Rates of the
NAD+-dependent oxidation of 2-trans,4-trans-decadienoyl-CoA, a metabolite of trans-omega-6-unsaturated
fatty acids, catalyzed by the mitochondrial
enoyl-CoA hydratase plus
3-hydroxyacyl-CoA dehydrogenase and by the corresponding
enzymes from peroxisomes, as well as Escherichia coli, were compared. The study of the mitochondrial system revealed that the conventional kinetic theory of coupled
enzyme reactions cannot be applied to systems in which the primary reaction has a small equilibrium constant, and/or the concentration of coupling
enzyme is higher than 0.01 Km for the intermediate and higher than the steady-state concentration of the intermediate. In contrast to the results obtained with the mitochondrial beta-oxidation system of unlinked
enzymes, the steady-state velocities of 2-trans,4-trans-decadienoyl-CoA degradation catalyzed by either the
peroxisomal bifunctional enzyme or by the E. coli
fatty acid oxidation complex were found to be equal to the activities of
enoyl-CoA hydratase even though the concentration of coupling
enzyme was equal to that of the primary
enzyme, and the quotient of Vmax/Km for the
dehydration of
3-hydroxy-4-trans-decenoyl-CoA is much larger than the Vmax/Km for its dehydrogenation.

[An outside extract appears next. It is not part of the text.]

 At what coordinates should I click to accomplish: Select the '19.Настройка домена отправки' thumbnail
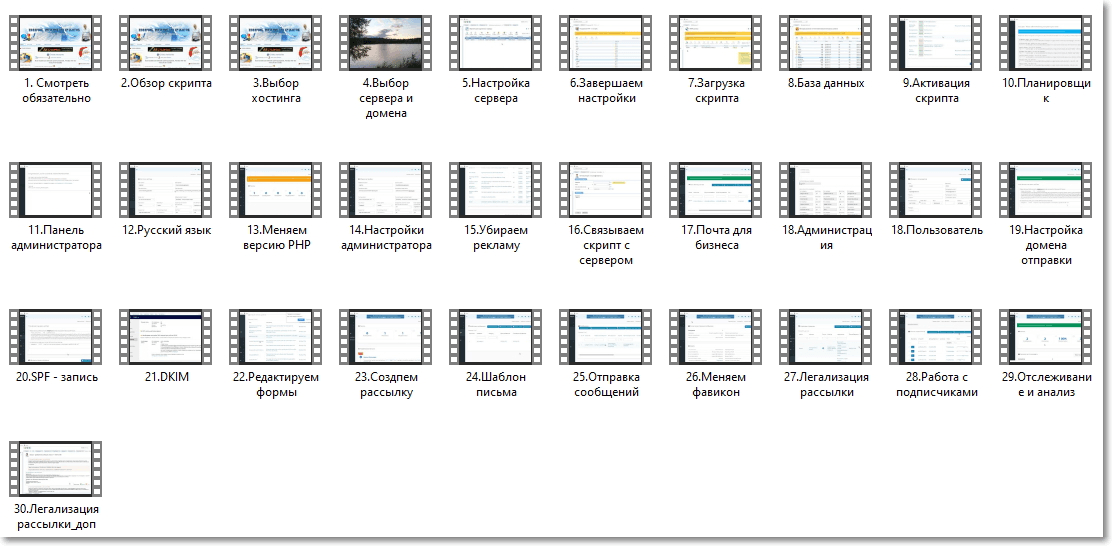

The extraordinarily high efficiencies of these two multifunctional
proteins in catalyzing the degradation of 2-trans,4-trans-decadienoyl-CoA is best explained by the direct transfer of the
3-hydroxy-4-trans-decenoyl-CoA intermediate from the active site of
enoyl-CoA hydratase to that of
3-hydroxyacyl-CoA dehydrogenase. The discovery of an intermediate channeling mechanism on the
peroxisomal bifunctional enzyme explains on the molecular level why the peroxisomal beta-oxidation system is well suited for the degradation of
trans-fatty acids.